先週末のF1第7戦エミリア・ロマーニャGPで、レッドブルF1は史上最高のリカバリーのひとつを見せた。非常に厳しかった金曜日とやや好調だったFP3を経てチームは状況を好転させ、マックス・フェルスタッペンが8戦連続となるポールポジションを獲得し、日曜日には僅差で勝利を収めた。

 金曜日の2回のフリー走行の間、フェルスタッペンはRB20のハンドリングにひどく不満を抱えていた。マシンのフロントエンドには、フェルスタッペンが最高レベルのパフォーマンスを発揮するのに大いに必要としている通常のグリップが欠けていたのだ。2時間のフリー走行で、フェルスタッペンは3回も大きなコースオフを喫したうえ、同様に二輪が少なくとも3回はグラベルに出るなど、マシンのドライビングが手に負えないものになっていた。

 夜通しファクトリーで多くの作業が行われた後、フェルスタッペンはFP3において自身のスタイルでマシンをドライブできるようになったが、まだ少々バランスを欠いていた。だが予選に向けたさらなる変更は功を奏した。RB20は限界までドライブするのは依然としてかなり難しかったものの、ポールポジションをめぐる熾烈な戦いでフェルスタッペンがマクラーレンの両ドライバーを打ち負かすのに十分な速さになった。

 チーム代表のクリスチャン・ホーナーは、シミュレーター作業を大いに称賛し、金曜日の夜にチームが成し遂げた進歩は彼が期待していた以上のものだったと認めた。

「大きな前進だった。だからこそ、ファクトリーの幅広いチームと、シミュレーターのドライバーたちを決して過小評価してはならないのだ。認めるべき功績を認めよう。チームの本質は、物事がうまくいかないときにそれに対応できることにある。我々は物事を好転させることができた。もし金曜日に、この結果を出せるかどうか尋ねられていたら、すべての分析が『あり得ない』という答えを出しただろう。しかし、我々はなんとか状況を好転させ、レースに勝つことがでた」

 ホーナーは、チームの運命を見事に好転させた功労者として、シミュレータードライバーのセバスチャン・ブエミの名を特に挙げた。ブエミの最後のF1シーズンは2011年に終了したが、彼はレッドブル・ファミリーの重要な一員のままだ。彼はWEC世界耐久選手権とフォーミュラEのプログラムを、ミルトンキーンズでの長時間のシミュレーター作業と組み合わせてこなしている。

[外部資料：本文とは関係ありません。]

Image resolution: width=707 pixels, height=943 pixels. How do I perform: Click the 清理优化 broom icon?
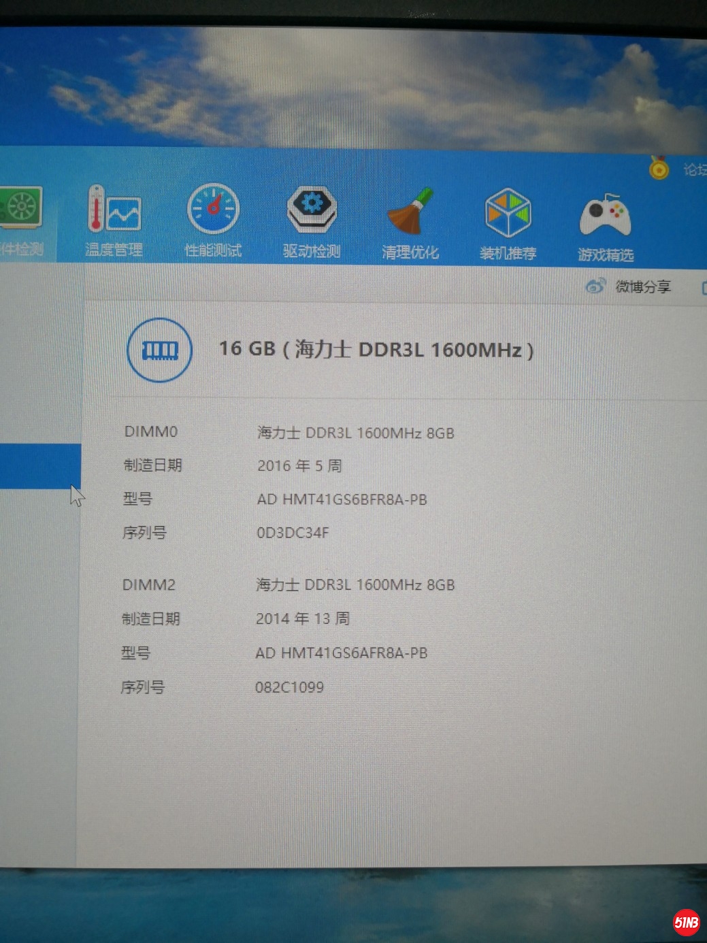410,222
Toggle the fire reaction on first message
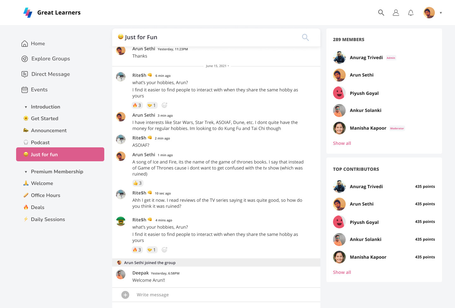 [137, 105]
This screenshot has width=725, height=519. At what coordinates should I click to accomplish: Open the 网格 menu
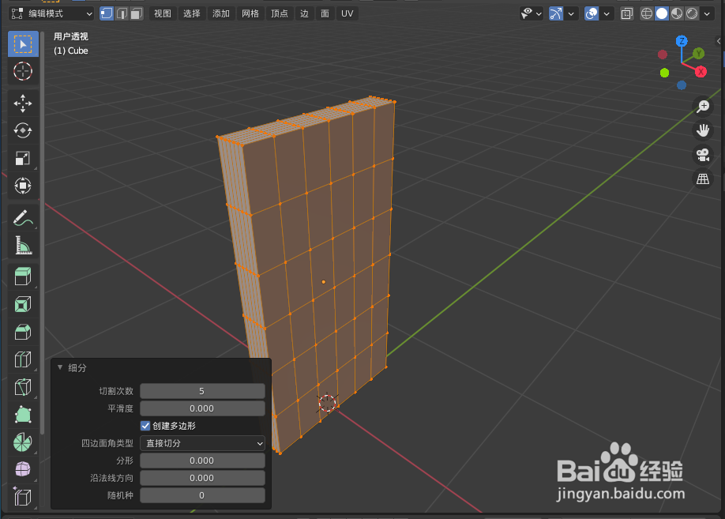[250, 13]
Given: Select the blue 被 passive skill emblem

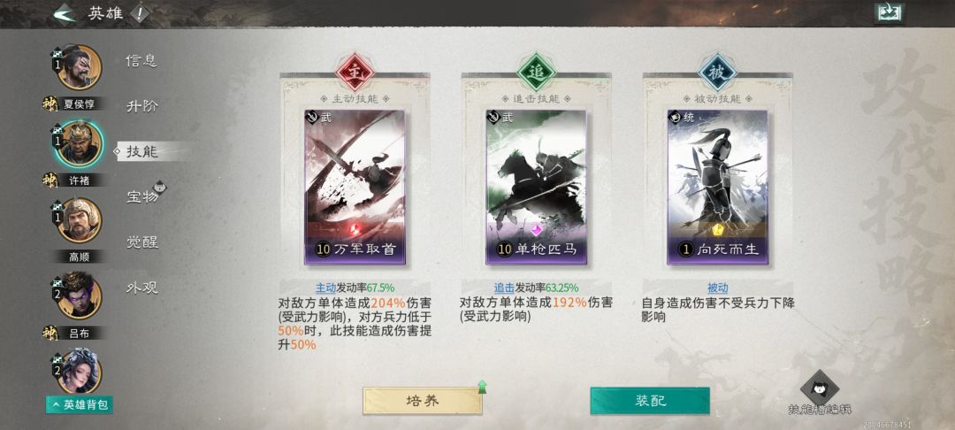Looking at the screenshot, I should coord(717,72).
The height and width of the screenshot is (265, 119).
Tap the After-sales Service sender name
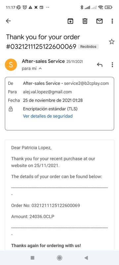43,61
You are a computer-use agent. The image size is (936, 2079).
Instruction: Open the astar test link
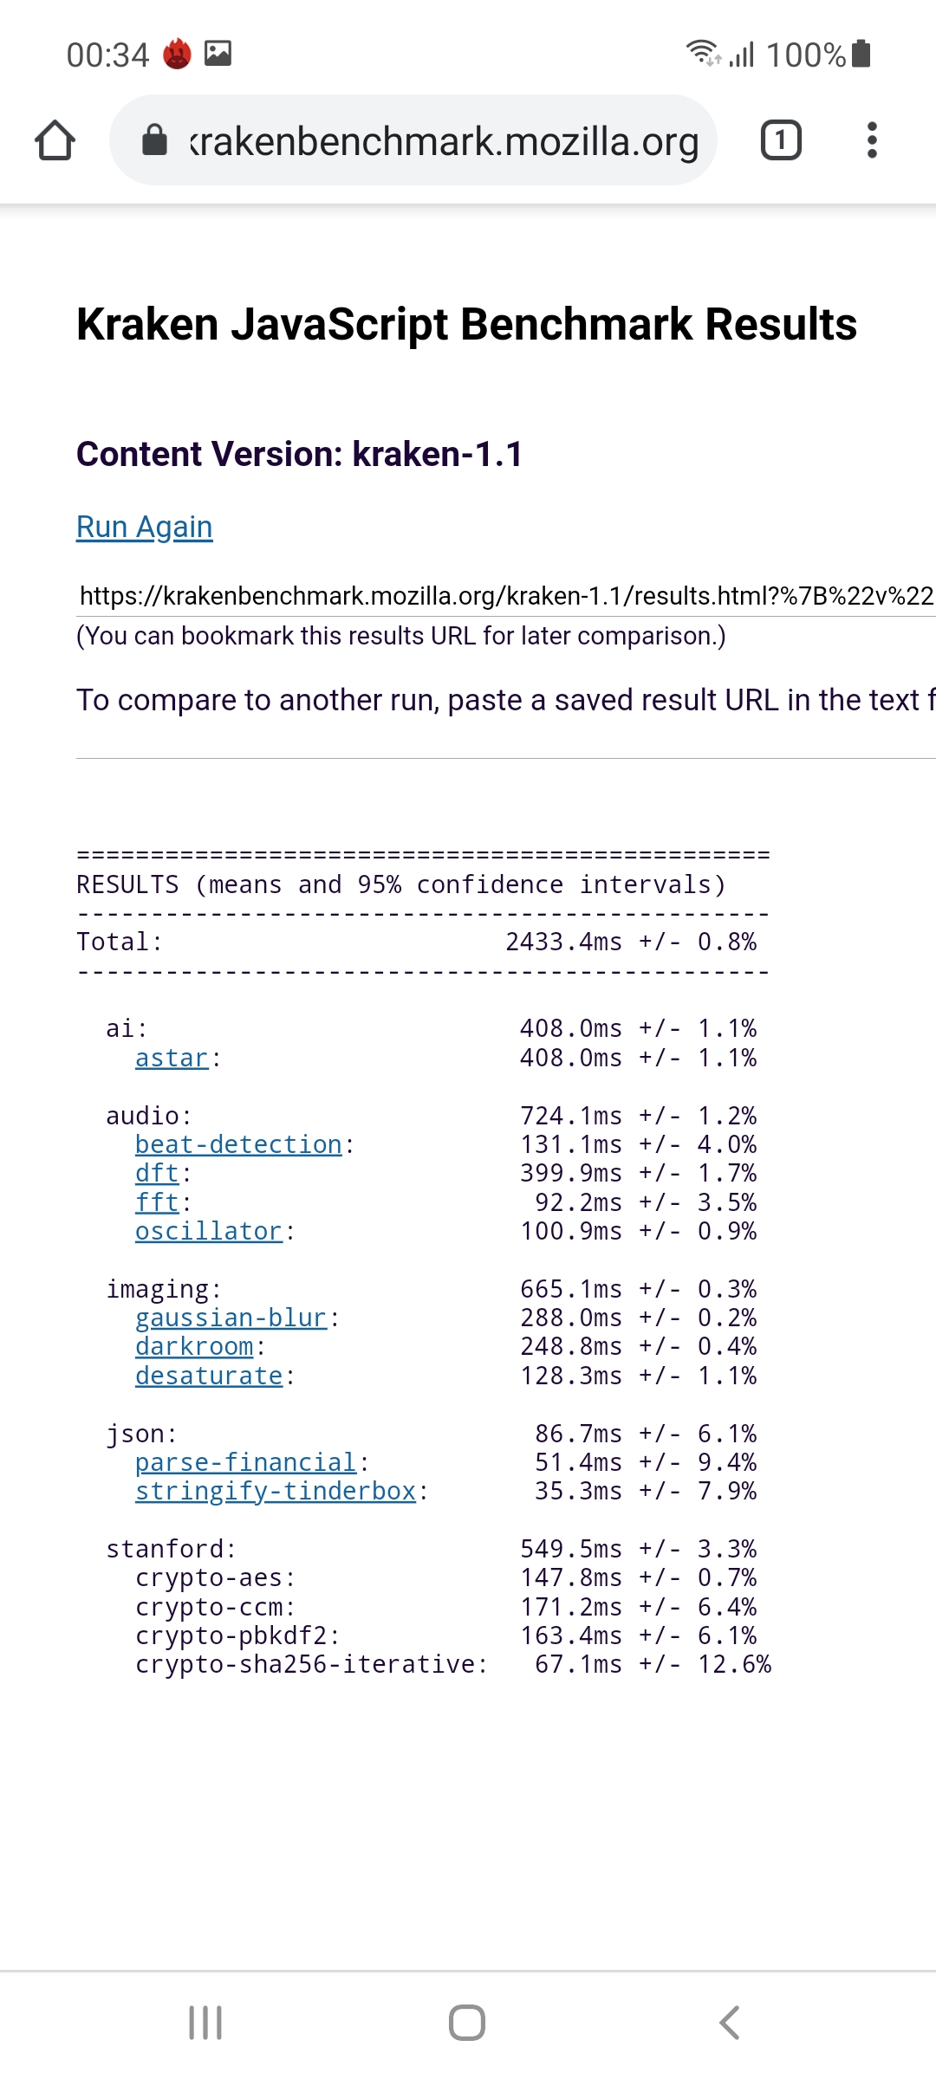(x=172, y=1058)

 チームの回復の主な要因について質問されたホーナーは即座に「セバスチャン・ブエミだ」と答え、次のように説明した。

「金曜日から土曜日にかけてセットアップのために多くの作業を行い、バランスを調整してはるかによい状態にした。我々はレースの60%で、他のドライバーたちに6秒から8秒の差をつけていた。パフォーマンスが発揮され始めたのは、非常に硬いタイヤを履いたスティントの後半だった」

 ブエミにとって、これは懸命な努力に対して当然受けるべき評価を受ける機会となった。レッドブル内部の多くの人々が、彼が過去13シーズンにわたって行ってきた仕事にふさわしい評価だと考えている。また、グランプリの週末にF1チームのシミュレーター作業を行うにあたっては、単なるスピードよりも、おそらくは経験と技術的知識がより重要であるということを証明した機会でもあった。